稀釋曲線是以測序數量及其對應的OTU數構建的、可用來評估樣品中微生物群落物種豐度的曲線[23]。其可直接反映測序數量的合理性，并可通過物種變化趨勢間接反映樣品物種的豐度[24]。如圖9A所示，當樣品測序數超過16 000時，其稀釋曲線趨于平緩，表明測序數量比較合理，再次增加測序量，只會產生極少新OTU，故其基本已覆蓋到樣品中所有的物種[25]。Shannon曲線（圖9B）也在此處趨于平緩，說明測序數量足夠充分合理，已包含所測樣品中絕大多數菌群信息。

如圖10所示，描述物種相對豐度情況。在相對豐度曲線圖的水平方向（X軸），曲線寬度反映物種豐度，即曲線在X軸上的范圍越大代表物種豐度越高；曲線形狀的平滑度反映物種組成的均勻程度，一般曲線越平滑，物種分布越均勻[26]。從圖10可知，3 組樣品在X軸上的分布長度由0、2、8 d依次遞減，表明0 d的物種豐度最大，8 d豐度最小。此外，8 d豐度曲線的陡峭程度大于其他兩組，說明該組樣品菌群組成分布最不均勻，其內部可能存在比列較大的菌群。

圖9 不同貯藏時間小龍蝦樣品稀釋曲線（A）和Shannon曲線（B）分析Fig. 9 Rarefaction curves (A) and Shannon curves (B) of crayfish at different storage times

圖10 不同貯藏時間小龍蝦樣品微生物等級豐度曲線Fig. 10 Rank abundance curves of bacterial species in crayfish at different storage times

2.3.3 菌相組成分析

小龍蝦在冷藏期間的全部菌落按屬分類主要包括動球菌屬希瓦氏菌、黃桿菌屬（Flavobacterium sp.）、金黃桿菌屬、不動桿菌屬、嗜冷菌屬、巨型球菌屬、布丘氏菌屬（Buttiauxella sp.）、微球菌屬、肉食桿菌、異常球菌屬（Deinococcus sp.）、環絲菌屬、氣單胞菌屬、叢毛單胞菌屬（Comamonas sp.）、節桿菌屬（Arthrobacter sp.）、鞘脂桿菌屬（Sphingobacterium sp.）、漫游球菌屬、羅氏菌屬（Rothia sp.）、假單胞菌屬（Pseudomonas sp.）等。

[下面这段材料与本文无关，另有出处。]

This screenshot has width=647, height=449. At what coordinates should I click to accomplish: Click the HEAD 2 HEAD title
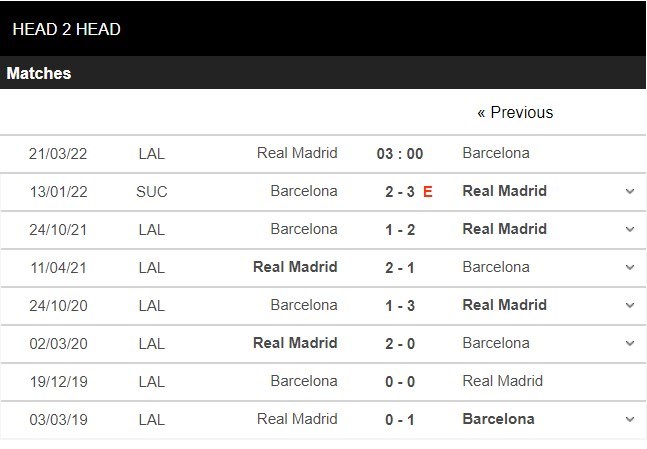66,29
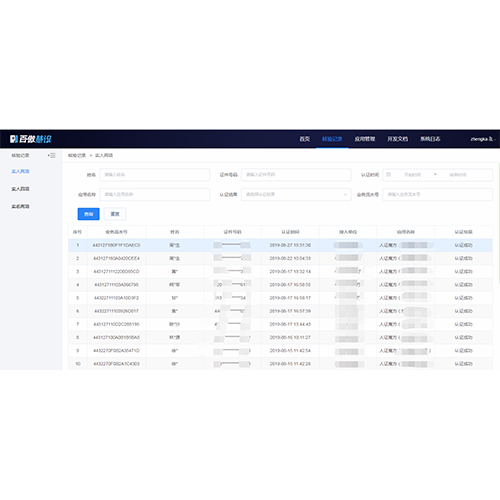
Task: Open the calendar icon in the date range field
Action: point(388,174)
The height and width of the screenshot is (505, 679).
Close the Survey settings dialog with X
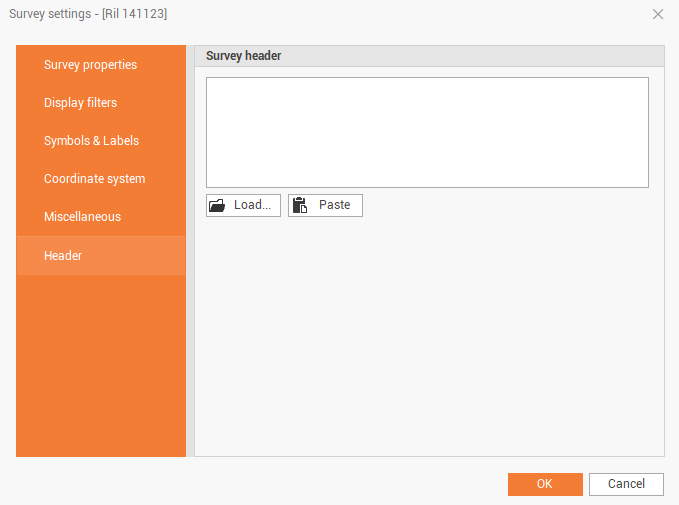[x=658, y=14]
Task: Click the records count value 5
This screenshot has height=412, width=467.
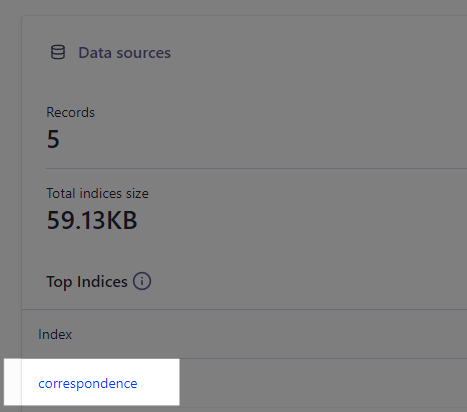Action: pyautogui.click(x=53, y=139)
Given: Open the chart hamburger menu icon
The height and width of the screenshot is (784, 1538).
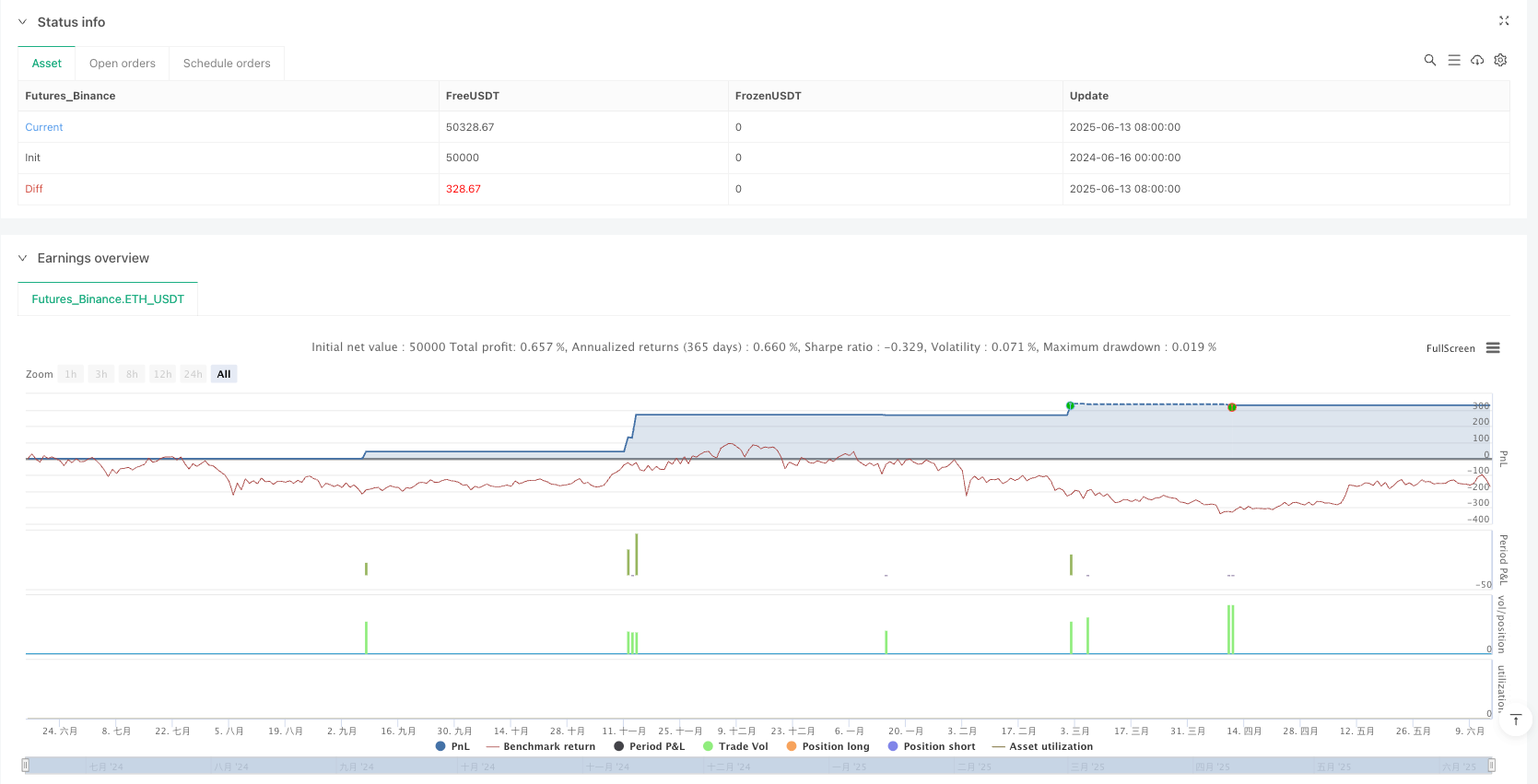Looking at the screenshot, I should pos(1493,348).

如圖11所示，腐敗末期樣品占據主要地位的菌屬依次為希瓦氏菌、肉食桿菌、環絲菌屬、嗜冷菌屬、漫游球菌屬、不動桿菌屬，六者之和物種豐度占據90.57%。與鮮樣菌屬比較，除不動桿菌屬由初期的4.76%下降至2.19%，其他5 種比列均上升。希瓦氏菌由10.04%升至63.19%，肉食桿菌、環絲菌屬均由0.02%分別升至7.33%、6.48%，嗜冷菌屬和漫游球菌屬則分別由1.91%、0.20%升至6.32%和2.93%。吳海虹等[27]比較不同包裝方式下冷藏青蝦菌群差異，發現空氣冷藏條件下，優勢菌群主要是不動桿菌、黃桿菌和希瓦氏菌；黃佳奇[26]發現空氣條件下，冷藏小黃魚的優勢腐敗菌主要是希瓦氏菌屬、變形桿菌屬、普羅威斯登菌屬和動性球菌屬，可見優勢腐敗菌存在品種差異。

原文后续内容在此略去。